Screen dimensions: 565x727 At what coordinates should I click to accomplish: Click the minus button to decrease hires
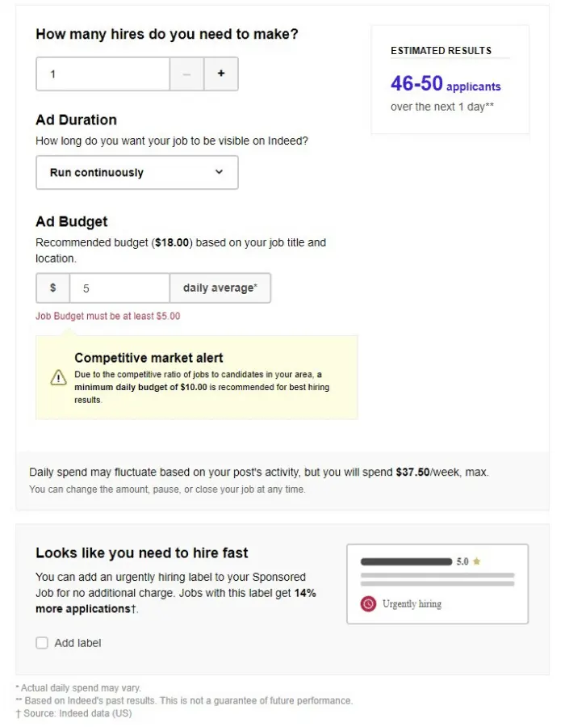(x=186, y=74)
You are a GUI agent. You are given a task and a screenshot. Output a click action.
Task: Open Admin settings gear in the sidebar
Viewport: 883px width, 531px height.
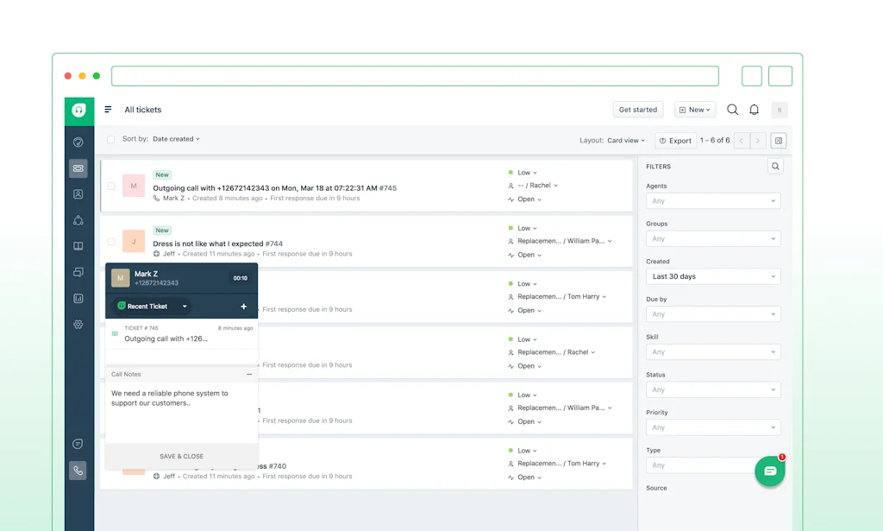click(x=78, y=324)
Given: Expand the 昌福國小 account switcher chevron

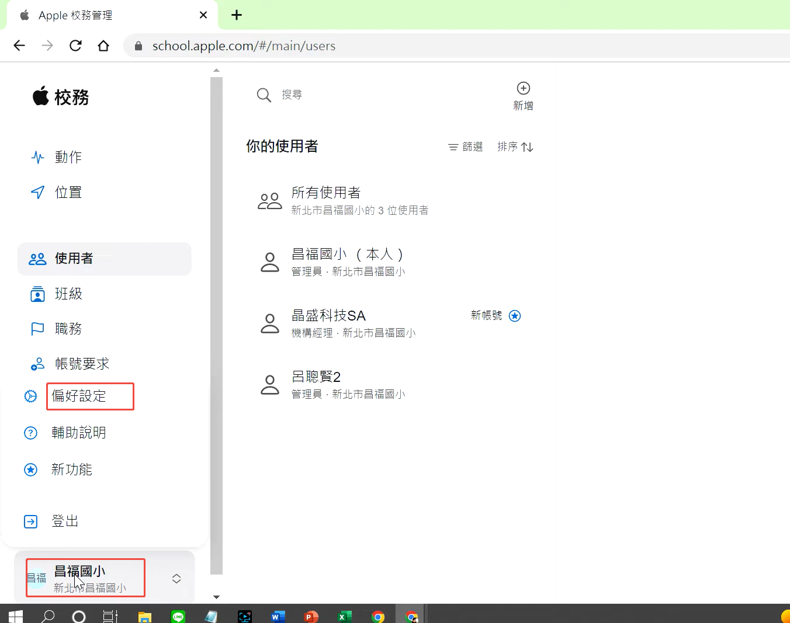Looking at the screenshot, I should 176,579.
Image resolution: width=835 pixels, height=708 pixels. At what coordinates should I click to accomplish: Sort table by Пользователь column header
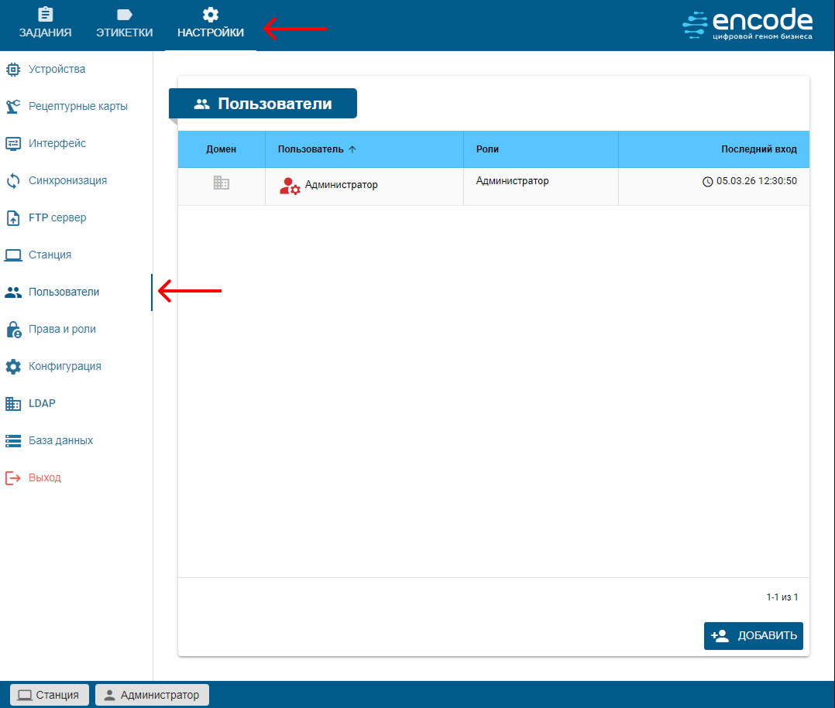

::::::

EXERCISE GOAL: Only the text of the records belongs in the answer, printed exactly and without pictures.

THE ANSWER:
Screen dimensions: 565x727 At what coordinates should I click to accomplish: Click the minus button to decrease hires
(x=186, y=74)
You are a GUI agent. You are given a task and a screenshot. Output a click action.
Task: Open Admin settings gear in the sidebar
Viewport: 883px width, 531px height.
click(x=78, y=324)
Given: Expand the 昌福國小 account switcher chevron

Looking at the screenshot, I should 176,579.
Image resolution: width=835 pixels, height=708 pixels. At what coordinates should I click to accomplish: Sort table by Пользователь column header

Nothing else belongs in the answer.